> Consigne 1
D'après l'entretien sur l'Agence Bio, quel est le budget du Fonds « Avenir bio » ?
> Consigne 2
Poursuivez l'entretien sur l'Agence Bio après sa dernière phrase.

> Texte cité
════
Des initiatives sont soutenues et menées notamment par l’association UN PLUS BIO avec son manifeste : les cantines se rebellent.

Natexbio : Parmi  les objectifs que vous vous êtes fixé au sein de l’Agence Bio figure le développement du Fonds « Avenir bio ». Pouvez-vous nous présenter le rôle de ce fonds, son budget et les projets qui ont été soutenus ?

Didier Perréol : Le budget de ce fonds est de 4 millions d’euros. L’objectif est de soutenir des projets et des actions de développement de filières, de donner une visibilité aux acteurs sur du long terme. Les actions menées jusqu’à présent ont permis de financer des programmes autour des filières céréales, fruits et légumes, riz, élevage…

Natexbio : Le 13 novembre prochain vous organisez la 3e édition du Forum Avenir Bio. Pouvez-vous nous présenter cet évènement ?

Didier Perréol : Journée d’échanges et de rencontres. L’idée étant de réunir l’ensemble de la profession pour se projeter sur la bio de 2022 avec des objectifs de chiffres d’affaires de 10 milliards pour une surface agricole en bio de 10%. Quelle bio pour demain ? et Comment y parvenir ? Réflexion autour des initiatives, des emplois, des aides, etc.

Natexbio : L’autre temps fort de l’année c’est celui du Printemps BIO que vous organisez dans toute la France pendant la première quinzaine de juin. Pouvez-vous nous en présenter le programme?

Didier Perréol : Des centaines d’événements sont au programme du Printemps Bio à l’initiative de chacun. Il peut s’agir de portes ouvertes, de rencontres, d’événements à destination de professionnels, d’animations, de dégustations et de mise en avant de produits bio dans les points de vente, de conférences et d’expositions, de repas bio en restauration collective et commerciale, d’ateliers culinaires, d’animations dans les écoles, etc.
════
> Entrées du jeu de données
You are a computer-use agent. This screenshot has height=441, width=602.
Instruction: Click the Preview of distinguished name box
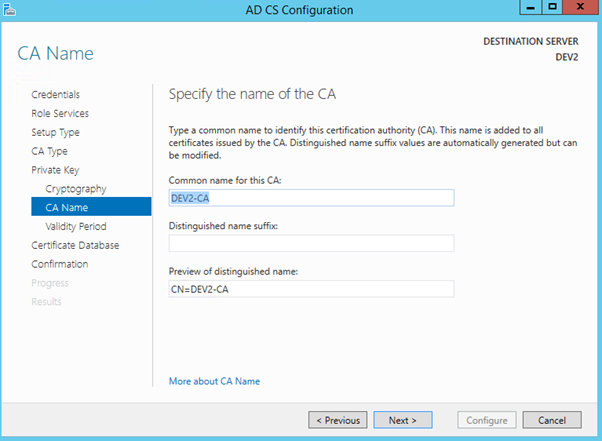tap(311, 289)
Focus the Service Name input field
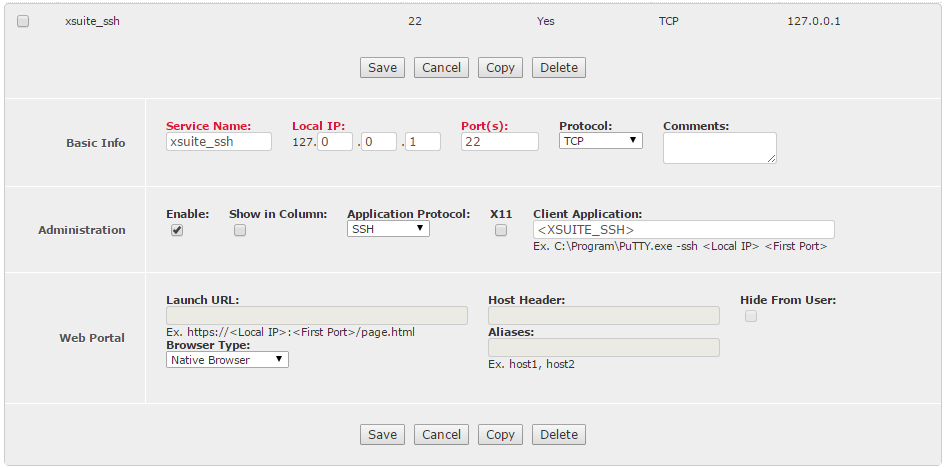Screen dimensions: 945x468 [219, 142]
════
> Résultat 1
Le budget du Fonds « Avenir bio » est de 4 millions d'euros.

> Résultat 2
Au 24 mai, ce sont 443 animations qui sont répertoriées sur le site www.labiodes4saisons, ou à retrouver sur l’appli de l’Agence Bio : « La Bio en Poche ».

Natexbio : L’Allemagne reste le premier pays consommateur de produits bio de l’Union européenne. Comment se situe la France par rapport autres pays de l’UE ? La croissance du secteur Bio est-elle homogène  dans toute l’Europe ?

Didier Perréol : L’Allemagne reste le 1er consommateur de produits bio avec une croissance de 8%. Elle progresse moins vite que la France (en terme de surface agricole) qui devrait rejoindre le rang 2 dans les pays européens. La croissance au sein des pays européen est plutôt homogène (entre 8 et 10 %). Un seul pays se démarque : la Suède : +30%.

Natexbio : Une  consommation 100 % bio est-elle possible selon vous ?

Didier Perréol : OUI ! et FORTEMENT RECOMMANDEE !

Les produits bio sont présents dans tous les circuits ; il y a eu en 2015 un développement important du circuit spécialisé et des ventes directes ; de nombreux magasins bio ouvrent chaque année (environ une centaine).

On retrouve en bio l’ensemble des besoins alimentaires : de la viande, légumes, céréales, etc…aux vins et champagne bio avec de belles appellations et des produits de très grande qualité !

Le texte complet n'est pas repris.